-- SUPPLIED RECORDS follows --

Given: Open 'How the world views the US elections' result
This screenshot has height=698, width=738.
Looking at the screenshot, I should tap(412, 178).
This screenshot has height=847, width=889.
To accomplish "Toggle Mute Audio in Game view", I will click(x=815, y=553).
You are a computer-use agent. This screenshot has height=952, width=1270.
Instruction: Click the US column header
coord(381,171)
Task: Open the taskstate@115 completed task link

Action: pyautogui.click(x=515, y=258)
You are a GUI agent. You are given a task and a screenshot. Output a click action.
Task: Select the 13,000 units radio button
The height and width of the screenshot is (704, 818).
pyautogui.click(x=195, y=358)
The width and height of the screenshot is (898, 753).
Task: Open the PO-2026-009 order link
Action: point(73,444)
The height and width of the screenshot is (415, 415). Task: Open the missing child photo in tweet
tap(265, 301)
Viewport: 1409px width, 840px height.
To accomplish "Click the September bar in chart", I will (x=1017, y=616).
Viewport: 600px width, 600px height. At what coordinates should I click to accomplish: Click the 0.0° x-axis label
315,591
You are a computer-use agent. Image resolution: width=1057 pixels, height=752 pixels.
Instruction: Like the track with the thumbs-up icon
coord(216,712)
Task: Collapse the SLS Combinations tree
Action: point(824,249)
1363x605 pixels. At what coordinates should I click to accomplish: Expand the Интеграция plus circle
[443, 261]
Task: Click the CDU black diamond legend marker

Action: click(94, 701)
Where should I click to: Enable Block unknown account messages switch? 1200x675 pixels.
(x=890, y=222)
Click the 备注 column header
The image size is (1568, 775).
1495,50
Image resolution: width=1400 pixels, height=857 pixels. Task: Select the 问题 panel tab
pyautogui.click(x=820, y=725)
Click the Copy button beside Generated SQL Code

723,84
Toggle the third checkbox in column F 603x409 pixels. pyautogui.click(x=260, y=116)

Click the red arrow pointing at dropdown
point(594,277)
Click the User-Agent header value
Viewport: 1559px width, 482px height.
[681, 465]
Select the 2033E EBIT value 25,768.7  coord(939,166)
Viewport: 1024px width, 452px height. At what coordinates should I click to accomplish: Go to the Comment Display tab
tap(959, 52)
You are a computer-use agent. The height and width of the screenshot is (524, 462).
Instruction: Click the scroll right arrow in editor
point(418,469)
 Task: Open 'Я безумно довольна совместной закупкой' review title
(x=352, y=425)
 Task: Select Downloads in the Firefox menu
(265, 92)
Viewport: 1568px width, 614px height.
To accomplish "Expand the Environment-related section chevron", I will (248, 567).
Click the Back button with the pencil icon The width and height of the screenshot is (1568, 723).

-- SUPPLIED RECORDS concluded --

:: PROBLEM REQUIREMENTS ::
State how many lines in the records contain the string "computer". Give the number with no words around it.

:: SOLUTION TO THIS TASK ::
3